Carnegie Endowment for International Peace, May 2021
A new brief
from the Carnegie Endowment for International Peace
takes a critical look at the billion-dollar
military aid relationship between the United States and Israel. The article notes the unique ways in which U.S. military aid to Israel, totaling more than $140 billion since 1946, evades traditional human rights protections and oversight procedures, posing a unique risk to civilians, especially to Palestinians living under occupation.
Authored by Josh Ruebner, Zaha Hassan, and the Center for International Policy’s Salih Booker, the piece notes the unique political nature of American security aid to Israel, which has long enjoyed unconditional support from American lawmakers. But that is changing, albeit slowly. A recent bill
introduced this past April sought to prohibit the use of U.S. military aid in the mistreatment of Palestinians, and though over 300 lawmakers wrote a letter in opposition to the bill, the very fact that the legislation received some support illustrates a slowly growing sense that Israeli security forces should be held accountable for their actions.

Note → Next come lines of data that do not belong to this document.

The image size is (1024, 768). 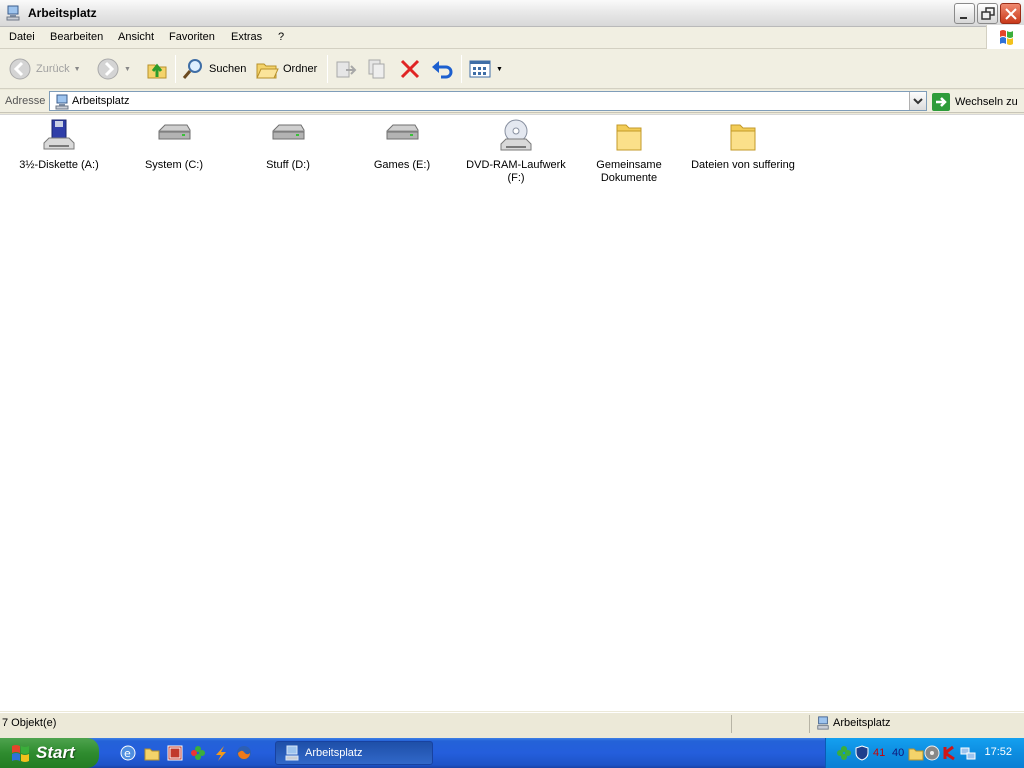 What do you see at coordinates (56, 752) in the screenshot?
I see `start-label: Start` at bounding box center [56, 752].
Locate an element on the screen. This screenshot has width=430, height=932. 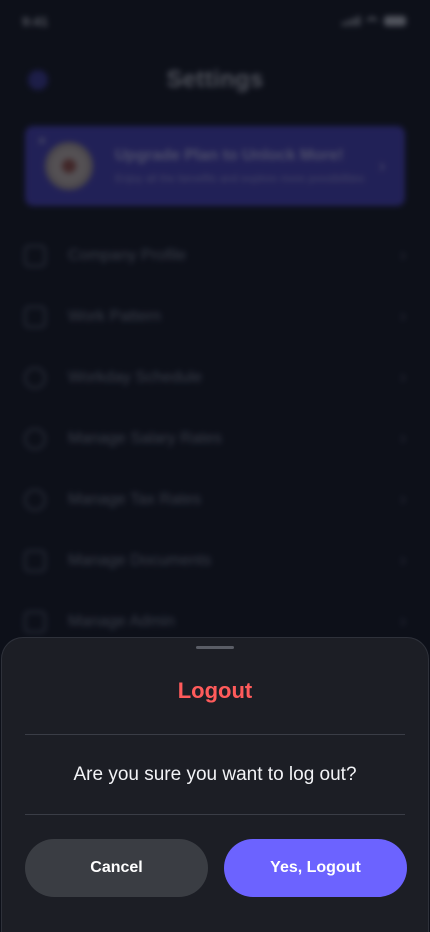
dialog-title: Logout is located at coordinates (215, 690).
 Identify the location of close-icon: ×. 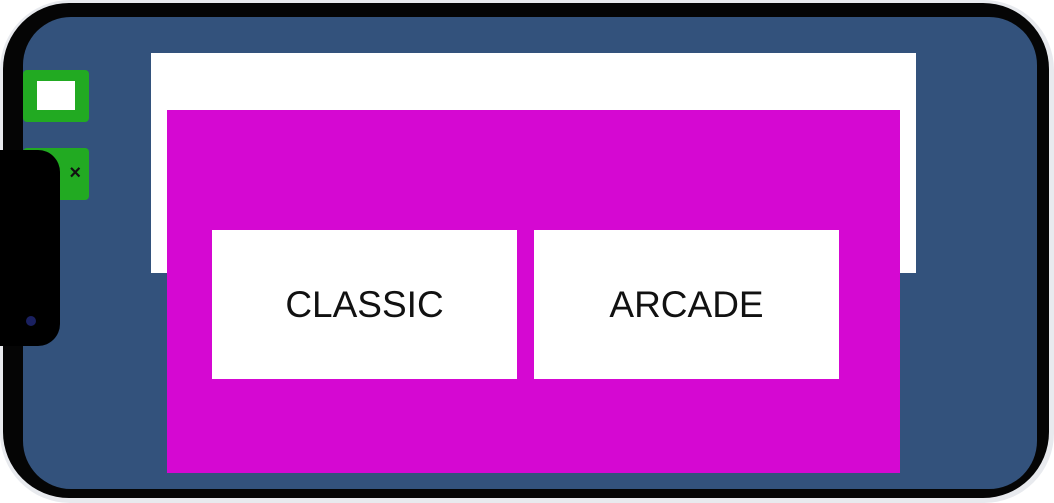
(75, 173).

The piece also takes a deeper dive into how Israel’s exceptional access to U.S. military aid makes it difficult for the U.S. to track its assistance or vet its recipients. Additionally, U.S. assistance is authorized to subsidize the Israeli arms industry, a benefit that no other country receiving U.S. aid enjoys.

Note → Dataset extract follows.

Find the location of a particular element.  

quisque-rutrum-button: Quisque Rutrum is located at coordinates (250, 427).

Israel falls well outside the norm of security relationships between the United States and other countries, posing a unique risk to oversight, accountability, civilian harm, and U.S. engagement with the region. Accordingly, the authors make several recommendations, including applying laws already in effect on vetting and human rights requirements to Israel, cutting the aid budget to reflect Israel’s own economic capabilities, improving transparency over weapons transfers, and ending the use of long term memorandum of understandings that commit taxpayers to multiyear aid packages.